A Proposal of Smooth Interpolation to Optimal Transport for Restoring Biased Data for Algorithmic Fairness

Abstract

The so‐called algorithmic bias is a hot topic in the decision‐making process based on Artificial Intelligence, especially when demographics, such as gender, age or ethnic origin, come into play. Frequently, the problem is not only in the algorithm itself, but also in the biased data that feed the algorithm, which is just the reflection of the societal bias. Thus, this input given to the algorithm has to be repaired in order to produce unbiased results. As a simple, but frequent case, two different subgroups will be considered: the privileged and the unprivileged groups.
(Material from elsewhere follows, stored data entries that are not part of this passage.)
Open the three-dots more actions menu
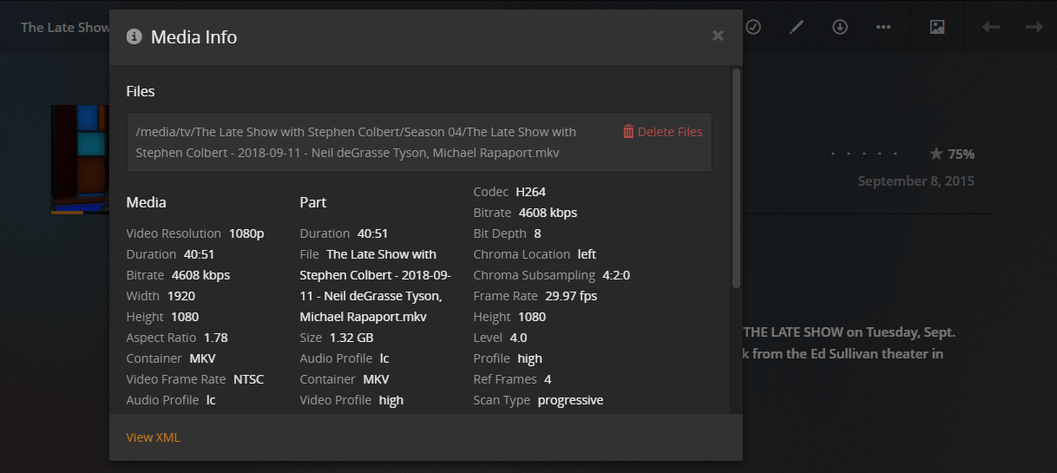1057x473 pixels. (883, 27)
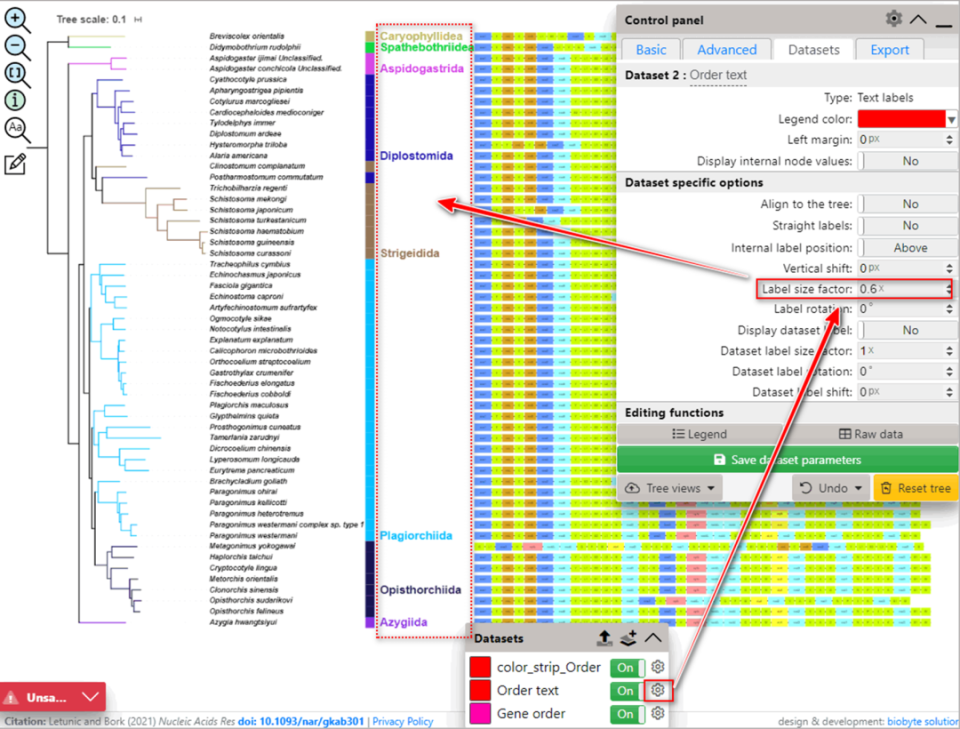
Task: Collapse the Datasets panel chevron
Action: [x=655, y=638]
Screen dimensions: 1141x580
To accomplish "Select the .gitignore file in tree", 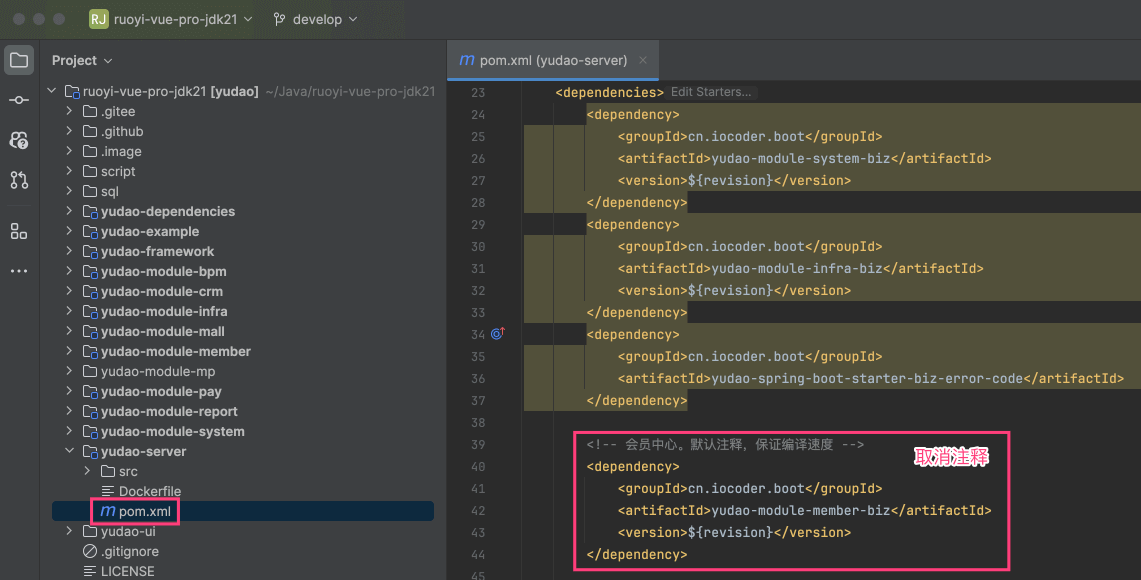I will [x=129, y=551].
Assuming that results should not depend on such a characteristic, the rest of the attributes in each group have to be moved (transported) so that their underlying distribution can be considered similar in both groups. To do this, optimal transport (OT) theory is used to effectively transport the values of the features, excluding the sensitive variable, to the so‐called Wasserstein barycenter of the two distributions conditional on each group. An efficient procedure based on the auction algorithm is adapted to do so. The transportation is made for the data at hand. If new data arrive, then the OT problem has to be solved for the new set, gathering previous and incoming data, which is rather inefficient. Alternatively, an implementation of a smooth interpolation procedure called Extended Total Repair (ExTR) is proposed, which is one of the main contributions of the article. The methodology is applied successfully to both simulated biased data and a real‐world case involving a German credit dataset used for risk assessment prediction.